Why Does Concrete Spall?

Spalling appears as flakes or chips coming off the concrete surface. The most common cause of concrete spall is the freeze/thaw cycle. When moisture held inside the concrete expands and contracts with temperature changes, it creates pressure. Over time, as the pressure rises and falls, it stresses the thin surface layer of the concrete, which leads to spalling. The outer layer of a concrete structure tends to be weaker than the inside because there’s less mass and less aggregate to bind it all together. The thin outer layer is usually higher in cement with makes it flaky and easier to chip and crack.

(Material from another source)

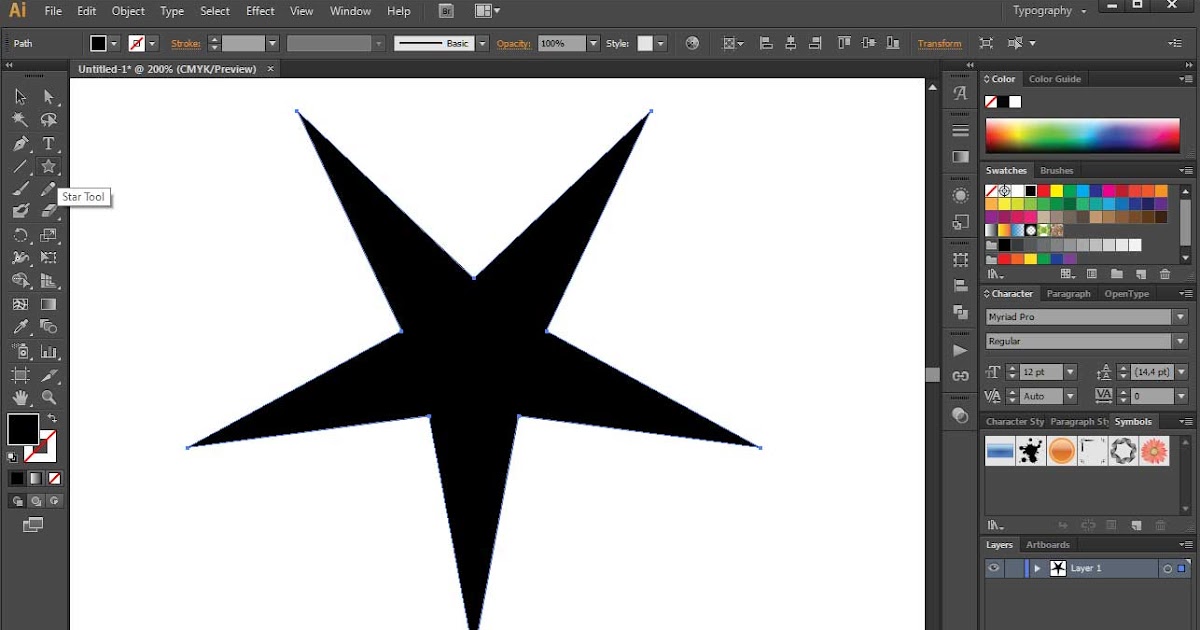Delete the selected swatch via trash icon
The image size is (1200, 630).
tap(1164, 273)
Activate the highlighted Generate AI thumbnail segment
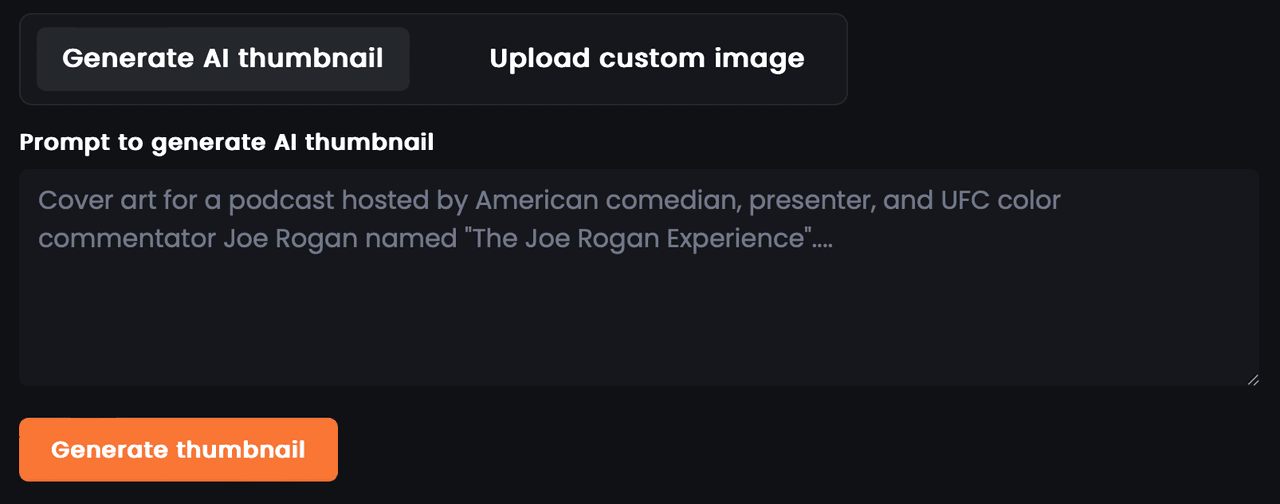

Spalling is one of the most common problems affecting concrete structures, including buildings, car parks, jetties, bridges, foundations, steps, sidewalks and patios. Anything made from concrete is susceptible to spalling. And it’s more then just a cosmetic issue. Spalling can significantly affect the safety and security of a concrete structure and compromise its structural integrity. As a result, the concrete structure has a reduced asset value, can need repair or complete replacement.

In general, concrete deterioration falls into five categories, spalling, leaching, cracking, scaling, and joint deterioration. These forms of deterioration vary in degrees and cause durability issues experienced by many concrete structures.

What is Concrete Spalling?

There are a few different reasons why concrete can spall. Below we’ll discuss the most common.

Spalls, also known as potholes, are dish-shaped cavities in reinforced concrete surfaces. These cavities range from one to several inches in deepness and several square feet in surface area.

Research shows that spalls occur individually or in groups that cover a few hundred square feet. Delaminations are horizontal fractures that preceded spalling. It develops parallel to the exposed surface of the concrete.

Because fractures originate at corrosion, they can damage the concrete surface due to embedded reinforcement or metal. As a result, it migrates to the nearest surface. Traffic action, freeze-thaw, and other types of corrosion influence the spall development and fracture migration rate.

The freeze/thaw cycle is by far the most common reason why concrete spalls. Freezing water expands which creates pressure. And concrete is a very porous material which means it can absorb a lot of water. This can lead to cracked concrete in areas that are weaker. This is most commonly found along the thin outer edge where there’s less aggregate to bind concrete together. As moisture freezes, expands, and later contracts, it can weaken the thin outer layer of concrete which eventually starts to chip away.

Common Causes of Concrete Spalling

The exceptional durability of concrete is the primary reason individuals and companies use it in construction projects. However, material design, limitations, construction practices, and exposure to the elements can cause spalling.

When spalling occurs, it can lead to aesthetic, structural, and functional problems. Concrete can spall for a wide range of reasons, and damage often results from a combination of factors. Here are a few causes of why concrete spalls.

Corrosion of Embedded Metals

Corrosion of steel and other metals is one of the leading causes of concrete spalling. For instance, when steel or any other embedded metal corrodes, it creates rust that occupies a greater volume than the metal.

As a result, the expansion leads to tensile stresses in the concrete, leading to spalling and delamination. Steel undergoes corrosion because it is not natural, and companies smelt and refine iron to produce steel.

The production process involves transforming iron ore into steel which strengthens the metal but also leaves it susceptible to rust. If rebar is fully encases in concreteit will not rust. But, if cracks lead all the way to the rebar, it can rust and cause spalling.

Because concrete acts as an electrolyte and the wire ties provide the metallic connection and chair support, it can cause corrosion of embedded metal, leading to spalling, cracking, and delamination.

Thermal Stress

Concrete can develop strong thermal gradients when exposed to the sun because it has low thermal conductivity. On the other hand, concrete has a high specific heat that can induce compressive stresses close to the surface.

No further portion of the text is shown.